This Best Fall Harvest Orzo Salad is a vibrant and hearty dish featuring roasted butternut squash, shaved Brussels sprouts, and sweet red onion tossed with tender cooked orzo and a flavorful maple balsamic vinaigrette. Finished with creamy crumbled goat cheese, this salad perfectly balances sweet, savory, and tangy flavors, making it an ideal meal for autumn gatherings or a wholesome lunch.

Ingredients

For the Salad:

  • Avocado oil spray, as needed
  • 12 oz diced butternut squash
  • 3 cups cooked orzo
  • 1/4 cup goat cheese, crumbled (softened at room temperature)
  • 2 cups shaved Brussels sprouts
  • 1 small red onion, thinly sliced
  • 1/2 tsp salt

For the Maple Balsamic Vinaigrette:

  • 1/3 cup olive oil (extra virgin recommended)
  • 2 tbsp balsamic vinegar
  • 2 tbsp pure maple syrup (Grade A dark for richer flavor)
  • 1 tbsp water
  • 2 tsp Dijon mustard
  • 1 tsp garlic powder
  • Sea salt, to taste

Instructions

  1. Cook the Orzo: Begin by cooking the orzo according to the package instructions until al dente.
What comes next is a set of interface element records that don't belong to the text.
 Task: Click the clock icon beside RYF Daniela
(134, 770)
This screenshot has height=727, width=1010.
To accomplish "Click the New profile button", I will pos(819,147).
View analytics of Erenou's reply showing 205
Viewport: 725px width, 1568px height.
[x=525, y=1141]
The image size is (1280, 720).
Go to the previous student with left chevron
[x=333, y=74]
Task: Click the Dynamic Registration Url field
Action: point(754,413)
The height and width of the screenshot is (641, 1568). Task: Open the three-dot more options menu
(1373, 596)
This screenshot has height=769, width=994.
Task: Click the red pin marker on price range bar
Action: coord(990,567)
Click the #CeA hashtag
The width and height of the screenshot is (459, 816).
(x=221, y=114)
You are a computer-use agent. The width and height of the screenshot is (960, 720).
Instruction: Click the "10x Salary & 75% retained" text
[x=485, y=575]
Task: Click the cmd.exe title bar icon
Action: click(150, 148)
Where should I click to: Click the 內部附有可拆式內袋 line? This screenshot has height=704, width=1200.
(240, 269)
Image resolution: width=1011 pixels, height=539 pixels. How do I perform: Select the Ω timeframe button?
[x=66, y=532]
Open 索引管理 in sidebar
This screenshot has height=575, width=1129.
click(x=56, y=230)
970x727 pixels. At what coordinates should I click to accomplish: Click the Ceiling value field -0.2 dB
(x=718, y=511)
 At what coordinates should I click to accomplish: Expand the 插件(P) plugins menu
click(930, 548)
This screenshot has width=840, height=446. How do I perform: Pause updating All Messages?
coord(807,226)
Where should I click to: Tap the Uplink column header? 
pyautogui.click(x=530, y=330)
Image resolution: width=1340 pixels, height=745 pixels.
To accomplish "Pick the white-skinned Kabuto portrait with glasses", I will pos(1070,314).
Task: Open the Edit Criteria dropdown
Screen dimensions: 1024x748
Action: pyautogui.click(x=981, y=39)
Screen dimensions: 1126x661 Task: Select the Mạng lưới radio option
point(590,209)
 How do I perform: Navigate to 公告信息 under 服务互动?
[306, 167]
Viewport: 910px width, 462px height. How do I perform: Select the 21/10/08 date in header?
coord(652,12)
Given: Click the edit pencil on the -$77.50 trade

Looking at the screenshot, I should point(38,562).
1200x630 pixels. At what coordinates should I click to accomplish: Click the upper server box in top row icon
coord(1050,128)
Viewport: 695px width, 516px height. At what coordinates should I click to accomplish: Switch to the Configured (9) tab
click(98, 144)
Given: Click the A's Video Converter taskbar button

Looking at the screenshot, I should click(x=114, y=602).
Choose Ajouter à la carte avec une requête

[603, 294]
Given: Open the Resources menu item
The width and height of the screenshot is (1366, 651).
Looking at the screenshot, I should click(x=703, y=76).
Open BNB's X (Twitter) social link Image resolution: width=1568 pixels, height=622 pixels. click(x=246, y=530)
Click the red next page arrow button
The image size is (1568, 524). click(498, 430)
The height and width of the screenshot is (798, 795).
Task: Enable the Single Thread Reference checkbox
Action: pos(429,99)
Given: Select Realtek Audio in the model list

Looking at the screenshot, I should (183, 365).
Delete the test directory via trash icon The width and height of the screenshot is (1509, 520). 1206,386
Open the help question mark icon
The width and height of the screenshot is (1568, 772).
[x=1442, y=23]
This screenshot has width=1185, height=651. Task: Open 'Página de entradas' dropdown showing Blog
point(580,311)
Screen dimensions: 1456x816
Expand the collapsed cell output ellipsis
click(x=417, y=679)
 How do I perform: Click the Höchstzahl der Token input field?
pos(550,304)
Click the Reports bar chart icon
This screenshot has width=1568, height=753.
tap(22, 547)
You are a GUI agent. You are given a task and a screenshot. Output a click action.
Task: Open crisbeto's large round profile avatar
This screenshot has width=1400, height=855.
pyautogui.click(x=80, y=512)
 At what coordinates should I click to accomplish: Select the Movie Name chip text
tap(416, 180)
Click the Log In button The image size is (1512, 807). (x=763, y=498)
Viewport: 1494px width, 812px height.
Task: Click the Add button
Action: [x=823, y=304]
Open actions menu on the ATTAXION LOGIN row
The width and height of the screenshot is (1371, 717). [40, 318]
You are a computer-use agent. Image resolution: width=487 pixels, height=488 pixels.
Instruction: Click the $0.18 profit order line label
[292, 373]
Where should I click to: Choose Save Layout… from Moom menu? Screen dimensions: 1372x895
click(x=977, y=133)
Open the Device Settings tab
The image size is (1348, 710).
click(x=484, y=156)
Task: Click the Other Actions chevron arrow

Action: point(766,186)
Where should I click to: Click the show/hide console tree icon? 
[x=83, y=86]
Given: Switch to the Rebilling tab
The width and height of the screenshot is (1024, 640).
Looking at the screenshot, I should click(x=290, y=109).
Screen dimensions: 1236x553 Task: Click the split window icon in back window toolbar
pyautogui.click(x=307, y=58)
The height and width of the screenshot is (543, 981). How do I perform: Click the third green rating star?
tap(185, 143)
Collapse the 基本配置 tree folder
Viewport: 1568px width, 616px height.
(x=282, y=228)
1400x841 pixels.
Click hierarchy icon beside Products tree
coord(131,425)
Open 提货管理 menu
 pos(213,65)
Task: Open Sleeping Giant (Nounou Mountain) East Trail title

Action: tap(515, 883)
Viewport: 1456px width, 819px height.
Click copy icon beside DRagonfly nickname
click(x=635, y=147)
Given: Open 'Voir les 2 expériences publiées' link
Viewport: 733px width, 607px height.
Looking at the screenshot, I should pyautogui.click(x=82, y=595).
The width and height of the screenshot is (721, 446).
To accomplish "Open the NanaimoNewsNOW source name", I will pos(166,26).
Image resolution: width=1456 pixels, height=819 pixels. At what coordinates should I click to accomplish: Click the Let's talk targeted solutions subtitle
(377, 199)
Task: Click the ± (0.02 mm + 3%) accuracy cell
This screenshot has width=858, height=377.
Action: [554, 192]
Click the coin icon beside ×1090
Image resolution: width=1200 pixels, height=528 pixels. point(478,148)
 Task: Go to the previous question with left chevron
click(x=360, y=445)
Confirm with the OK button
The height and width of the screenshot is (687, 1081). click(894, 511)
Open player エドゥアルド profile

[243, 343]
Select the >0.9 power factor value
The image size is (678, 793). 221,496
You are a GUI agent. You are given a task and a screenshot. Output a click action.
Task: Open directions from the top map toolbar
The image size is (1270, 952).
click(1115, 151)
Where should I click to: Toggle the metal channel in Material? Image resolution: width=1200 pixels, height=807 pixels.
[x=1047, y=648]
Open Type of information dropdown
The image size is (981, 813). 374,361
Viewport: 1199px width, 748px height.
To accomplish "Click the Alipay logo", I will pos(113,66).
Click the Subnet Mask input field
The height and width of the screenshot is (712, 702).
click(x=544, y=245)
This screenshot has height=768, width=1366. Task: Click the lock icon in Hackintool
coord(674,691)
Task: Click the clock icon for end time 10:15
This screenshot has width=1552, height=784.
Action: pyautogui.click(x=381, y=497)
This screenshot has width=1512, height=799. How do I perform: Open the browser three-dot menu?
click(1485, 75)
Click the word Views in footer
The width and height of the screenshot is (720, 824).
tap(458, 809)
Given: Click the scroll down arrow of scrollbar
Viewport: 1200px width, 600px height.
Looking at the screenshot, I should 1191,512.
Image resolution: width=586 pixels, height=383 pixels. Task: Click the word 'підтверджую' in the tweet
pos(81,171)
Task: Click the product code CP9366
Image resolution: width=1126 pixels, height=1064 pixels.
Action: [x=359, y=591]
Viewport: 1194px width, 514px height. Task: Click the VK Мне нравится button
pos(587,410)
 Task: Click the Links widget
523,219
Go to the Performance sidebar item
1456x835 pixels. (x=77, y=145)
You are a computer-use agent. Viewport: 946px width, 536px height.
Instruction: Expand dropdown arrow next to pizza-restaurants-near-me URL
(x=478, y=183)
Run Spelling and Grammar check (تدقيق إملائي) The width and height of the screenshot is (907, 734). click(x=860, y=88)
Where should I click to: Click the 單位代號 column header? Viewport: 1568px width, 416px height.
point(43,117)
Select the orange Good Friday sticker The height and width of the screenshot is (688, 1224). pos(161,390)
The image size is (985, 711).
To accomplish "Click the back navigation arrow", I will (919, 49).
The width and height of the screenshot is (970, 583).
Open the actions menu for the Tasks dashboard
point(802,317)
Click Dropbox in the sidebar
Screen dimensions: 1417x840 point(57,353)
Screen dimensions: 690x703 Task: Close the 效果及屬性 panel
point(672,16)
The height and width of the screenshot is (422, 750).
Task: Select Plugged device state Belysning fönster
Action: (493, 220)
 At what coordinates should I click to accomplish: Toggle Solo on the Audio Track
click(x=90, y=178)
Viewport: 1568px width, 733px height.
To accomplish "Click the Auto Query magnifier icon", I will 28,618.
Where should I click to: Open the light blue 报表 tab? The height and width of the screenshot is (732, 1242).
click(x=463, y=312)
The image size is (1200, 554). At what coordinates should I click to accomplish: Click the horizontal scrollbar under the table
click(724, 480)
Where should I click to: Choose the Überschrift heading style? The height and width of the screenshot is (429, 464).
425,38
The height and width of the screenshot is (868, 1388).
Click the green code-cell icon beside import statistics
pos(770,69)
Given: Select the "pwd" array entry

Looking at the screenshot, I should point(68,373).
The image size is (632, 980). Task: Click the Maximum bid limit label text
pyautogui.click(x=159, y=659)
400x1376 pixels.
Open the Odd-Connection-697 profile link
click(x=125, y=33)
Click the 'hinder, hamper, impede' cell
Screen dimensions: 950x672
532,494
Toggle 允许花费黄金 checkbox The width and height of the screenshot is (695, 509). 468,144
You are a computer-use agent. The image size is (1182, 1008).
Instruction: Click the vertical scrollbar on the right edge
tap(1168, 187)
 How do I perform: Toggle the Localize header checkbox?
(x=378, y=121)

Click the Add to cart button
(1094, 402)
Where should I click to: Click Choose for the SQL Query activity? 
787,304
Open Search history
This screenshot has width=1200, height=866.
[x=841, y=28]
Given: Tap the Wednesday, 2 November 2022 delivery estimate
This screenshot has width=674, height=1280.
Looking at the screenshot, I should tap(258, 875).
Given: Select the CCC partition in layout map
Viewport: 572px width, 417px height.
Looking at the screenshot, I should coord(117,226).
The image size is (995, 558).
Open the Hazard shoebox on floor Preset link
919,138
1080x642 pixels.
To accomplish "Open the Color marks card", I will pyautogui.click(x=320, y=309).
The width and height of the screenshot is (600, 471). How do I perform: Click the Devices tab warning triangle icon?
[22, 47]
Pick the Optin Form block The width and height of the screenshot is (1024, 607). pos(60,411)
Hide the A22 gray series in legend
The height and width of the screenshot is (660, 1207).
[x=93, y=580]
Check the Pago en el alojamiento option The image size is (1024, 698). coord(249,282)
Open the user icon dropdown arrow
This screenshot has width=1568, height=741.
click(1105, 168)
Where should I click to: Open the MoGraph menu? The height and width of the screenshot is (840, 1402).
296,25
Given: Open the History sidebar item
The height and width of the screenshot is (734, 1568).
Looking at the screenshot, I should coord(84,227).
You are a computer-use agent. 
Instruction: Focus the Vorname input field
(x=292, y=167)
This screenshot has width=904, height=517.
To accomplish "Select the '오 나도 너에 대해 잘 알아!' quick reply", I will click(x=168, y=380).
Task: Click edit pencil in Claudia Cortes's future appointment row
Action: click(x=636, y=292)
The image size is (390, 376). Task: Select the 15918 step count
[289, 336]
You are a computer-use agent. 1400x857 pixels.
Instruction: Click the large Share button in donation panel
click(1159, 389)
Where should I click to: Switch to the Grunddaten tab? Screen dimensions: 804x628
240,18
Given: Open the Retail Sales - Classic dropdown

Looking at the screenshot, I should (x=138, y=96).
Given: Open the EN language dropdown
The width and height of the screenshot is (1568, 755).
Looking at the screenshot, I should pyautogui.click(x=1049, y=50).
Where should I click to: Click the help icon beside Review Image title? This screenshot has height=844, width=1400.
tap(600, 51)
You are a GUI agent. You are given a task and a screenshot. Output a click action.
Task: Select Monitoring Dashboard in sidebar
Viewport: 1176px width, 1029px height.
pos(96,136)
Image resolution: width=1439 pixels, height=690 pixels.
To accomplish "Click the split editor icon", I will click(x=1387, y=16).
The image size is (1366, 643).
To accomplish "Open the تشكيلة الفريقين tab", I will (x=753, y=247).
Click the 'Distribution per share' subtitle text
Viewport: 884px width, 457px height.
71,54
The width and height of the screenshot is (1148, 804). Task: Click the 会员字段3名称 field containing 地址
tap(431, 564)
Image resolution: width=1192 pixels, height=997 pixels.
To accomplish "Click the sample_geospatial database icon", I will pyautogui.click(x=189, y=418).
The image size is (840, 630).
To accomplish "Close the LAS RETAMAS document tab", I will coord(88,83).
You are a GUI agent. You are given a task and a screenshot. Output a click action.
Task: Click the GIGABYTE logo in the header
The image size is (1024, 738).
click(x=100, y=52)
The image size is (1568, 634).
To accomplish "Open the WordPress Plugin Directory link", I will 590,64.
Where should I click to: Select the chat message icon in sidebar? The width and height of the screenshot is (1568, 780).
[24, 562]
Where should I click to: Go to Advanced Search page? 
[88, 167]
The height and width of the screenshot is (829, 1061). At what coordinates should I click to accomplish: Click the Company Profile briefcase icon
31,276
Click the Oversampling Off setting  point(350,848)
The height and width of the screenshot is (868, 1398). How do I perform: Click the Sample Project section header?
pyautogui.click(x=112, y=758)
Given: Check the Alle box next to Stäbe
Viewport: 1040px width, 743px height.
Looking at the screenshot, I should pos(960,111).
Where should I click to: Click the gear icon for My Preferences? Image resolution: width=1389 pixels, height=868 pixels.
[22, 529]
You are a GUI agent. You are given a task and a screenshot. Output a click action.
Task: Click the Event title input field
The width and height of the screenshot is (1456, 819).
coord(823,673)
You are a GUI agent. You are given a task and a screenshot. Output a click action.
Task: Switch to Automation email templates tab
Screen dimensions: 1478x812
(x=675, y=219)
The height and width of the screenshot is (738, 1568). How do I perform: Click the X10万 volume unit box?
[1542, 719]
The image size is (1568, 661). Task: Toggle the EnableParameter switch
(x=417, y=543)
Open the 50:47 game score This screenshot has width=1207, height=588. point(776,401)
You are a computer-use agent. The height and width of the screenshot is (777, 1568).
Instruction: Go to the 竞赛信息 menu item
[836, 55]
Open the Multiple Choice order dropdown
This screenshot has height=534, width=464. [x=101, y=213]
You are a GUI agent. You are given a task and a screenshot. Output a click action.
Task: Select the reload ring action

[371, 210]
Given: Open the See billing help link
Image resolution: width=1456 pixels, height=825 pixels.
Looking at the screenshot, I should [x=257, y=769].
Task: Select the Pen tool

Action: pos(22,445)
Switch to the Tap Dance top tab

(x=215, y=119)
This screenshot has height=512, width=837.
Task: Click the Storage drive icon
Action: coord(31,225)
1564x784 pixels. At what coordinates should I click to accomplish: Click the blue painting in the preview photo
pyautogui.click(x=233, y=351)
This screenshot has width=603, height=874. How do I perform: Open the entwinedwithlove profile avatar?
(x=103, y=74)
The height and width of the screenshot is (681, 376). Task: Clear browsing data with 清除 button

Drain well if necessary and set aside to cool slightly. If you already have pre-cooked orzo, you can skip this step.
  2. Roast the Vegetables: Preheat your oven to 400°F (200°C). On a sheet pan, arrange the diced butternut squash, sliced red onion, and shaved Brussels sprouts in a single layer. Lightly spray with avocado oil and sprinkle with 1/2 teaspoon salt. Roast for 20-25 minutes, flipping halfway through, until vegetables are tender and caramelized.
  3. Make the Maple Balsamic Dressing: While the vegetables roast, combine balsamic vinegar, olive oil, Dijon mustard, maple syrup, garlic powder, and water in a bowl or jar. Whisk or shake until well emulsified. Adjust sea salt to taste for optimal balance of flavors.
  4. Assemble the Salad: In a large bowl, combine the cooked orzo, roasted vegetables, and maple balsamic dressing. Gently toss to coat all ingredients evenly. Let the salad cool slightly to room temperature before proceeding.
  5. Add Goat Cheese and Serve: Sprinkle the crumbled goat cheese over the salad. For extra creaminess, gently fold the goat cheese into the mixture or leave it scattered for pockets of flavor. Serve immediately and enjoy your flavorful fall harvest salad.

Notes

  • Make sure not to overcook the orzo; it should be al dente for the best texture in the salad.
  • Use Grade A dark maple syrup for a richer, deeper sweetness in the dressing.
  • The salad can be served warm, at room temperature, or chilled depending on preference.
  • For extra nutritional boost, add toasted nuts such as pecans or walnuts.
  • Leftover salad can be refrigerated for up to 3 days; add goat cheese fresh when serving to maintain texture.